Level 3 RSEM normalized RNA expression data for the TCGA/PanCancer Atlas gastric carcinoma (STAD) cohort was downloaded from the Broad Genome Data Analysis Centers Firehose server (https://gdac.broadinstitute.org/). The gene level Firehose dataset was used for all genes. Normalized expression data was imported into Microsoft Excel and GC subtypes were manually curated as described previously24. Briefly, patient samples were subdivided into 5 groups based on GC subtype (EBV-associated gastric adenocarcinoma (EBVaGC), chromosomal instability (CIN), genomically stable (GS), or microsatellite instability (MSI)) or classification as normal control gastric tissue, resulting in 30 EBVaGC, 223 CIN, 50 GS, 73 MSI, and 35 normal control samples with data available for gene expression analysis. Expression levels were compared by gastric cancer subtype using Mann–Whitney U tests in RStudio (version 1.2.1335).
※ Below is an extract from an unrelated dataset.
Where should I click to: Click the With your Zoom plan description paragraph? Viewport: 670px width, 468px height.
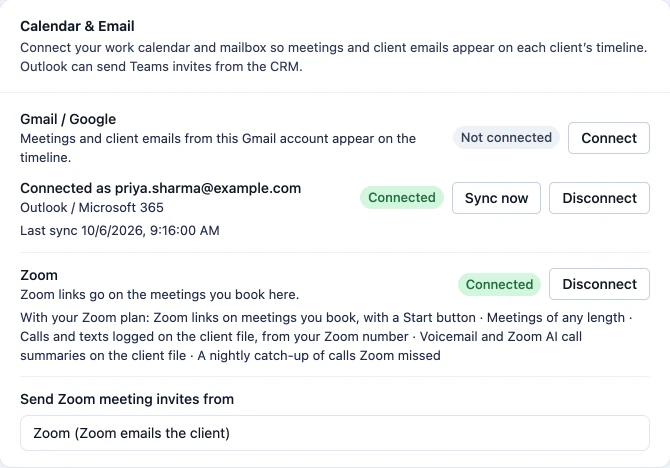coord(326,336)
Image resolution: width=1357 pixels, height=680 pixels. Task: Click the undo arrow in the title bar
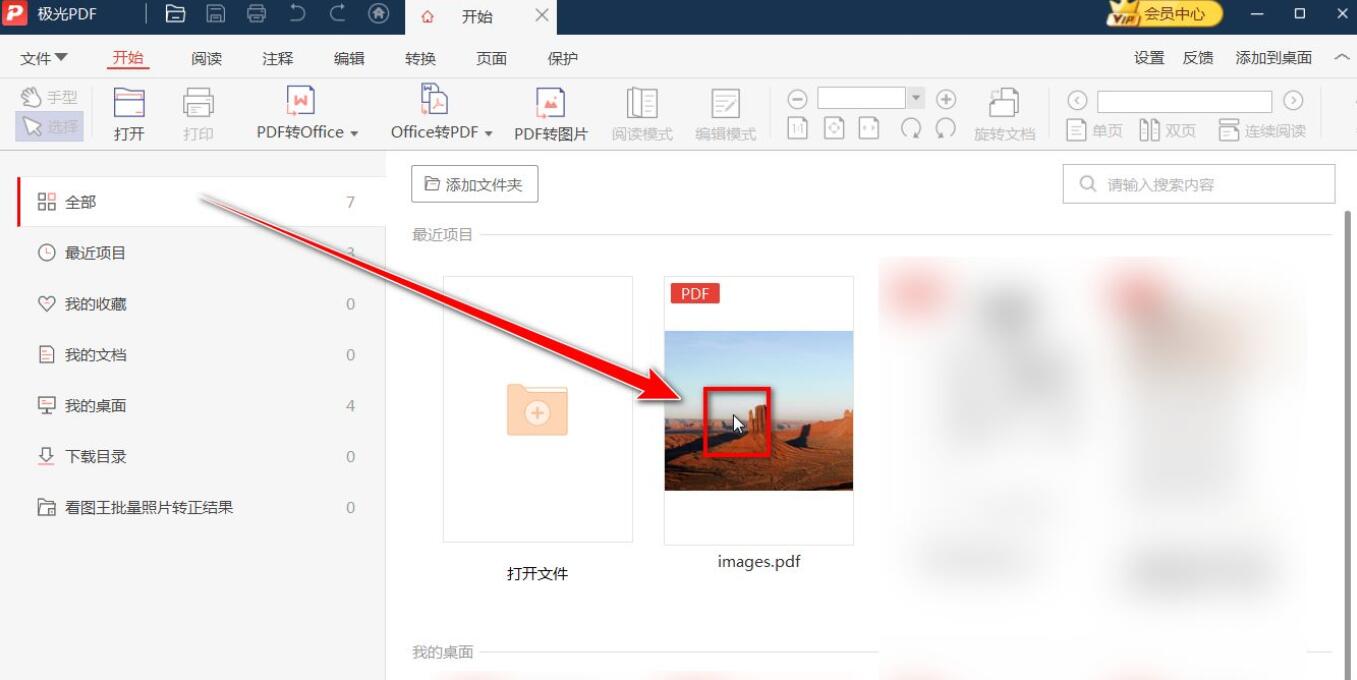pos(296,14)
Derived p-values were corrected for multiple testing using the Benjamini–Hochberg method. The threshold of significance for reported FDR (false discovery rate) values was set at 0.1. Boxplots and heatmaps (Figs. 1, 2, 3, 4, 5, 6, 7, 8, 9) were generated using the ggplot2 package in RStudio (version 1.2.1335) and final figure layouts were performed with CorelDRAW (version X7) as described24.
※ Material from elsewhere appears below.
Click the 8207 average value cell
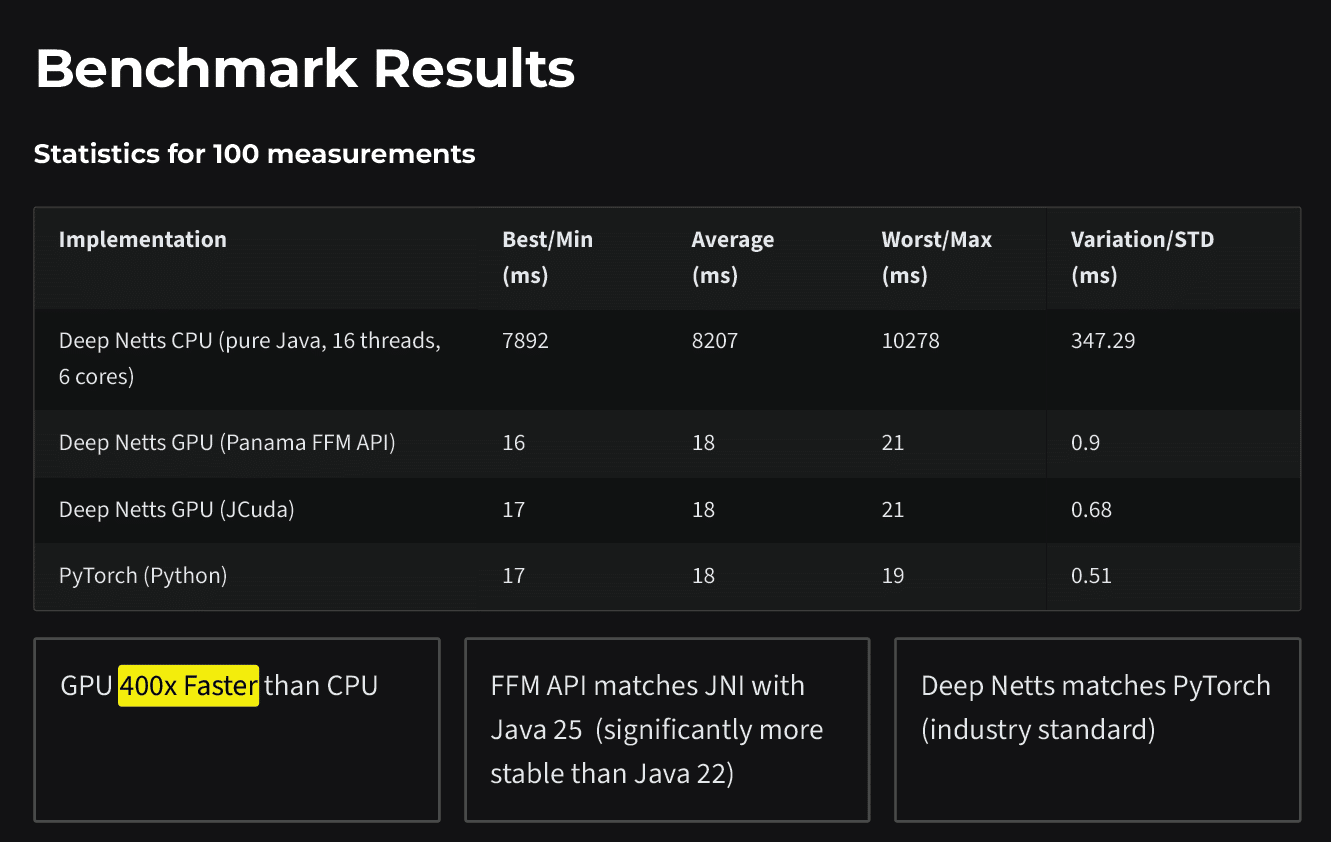1331x842 pixels. tap(714, 341)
Quantification of inflammatory infiltrate on histologic sections

Cases of EBVaGC with available high-quality diagnostic histologic slides (n = 24) were downloaded from the TCGA data portal. Slides were analyzed using QuPath52. A representative 2 mm2 area was assessed in each case that contained > 10,000 detected cells. Inflammatory cells were detected using the standard cell detection function to identify smaller cells (area between 10 and 40 μm2) with darkly stained nuclei. Due to differences in hematoxylin and eosin stains between cases the threshold for hematoxylin nuclear stain was varied between 0.3 and 0.6 to optimize selection of darkly stained inflammatory cells. The total cells were then calculated using the same cell detection function to quantify cells with an area between 10 and 40 μm2 and a threshold of hematoxylin staining of 0.1. The detected inflammatory cell infiltrate is shown as a percentage of the total cells. All slides and cell detections were reviewed by a pathologist (MJC).

Correlation matrix

Level 3 RSEM normalized RNA-seq data for the indicated MHC-II pathway genes was extracted and processed for the EBVaGC, CIN, GS, and MSI samples as detailed above. Normalized RNA expression data for the indicated EBV genes in 26 EBVaGC samples was obtained from Chakravorty et al.10. Pairwise Spearman correlation analysis for each of the indicated genes involved in the MHC-II dependent antigen presentation system or its regulation was performed as before using the ggplot2 package72 in RStudio (version 1.2.1335) and final figure layout was performed with CorelDRAW24.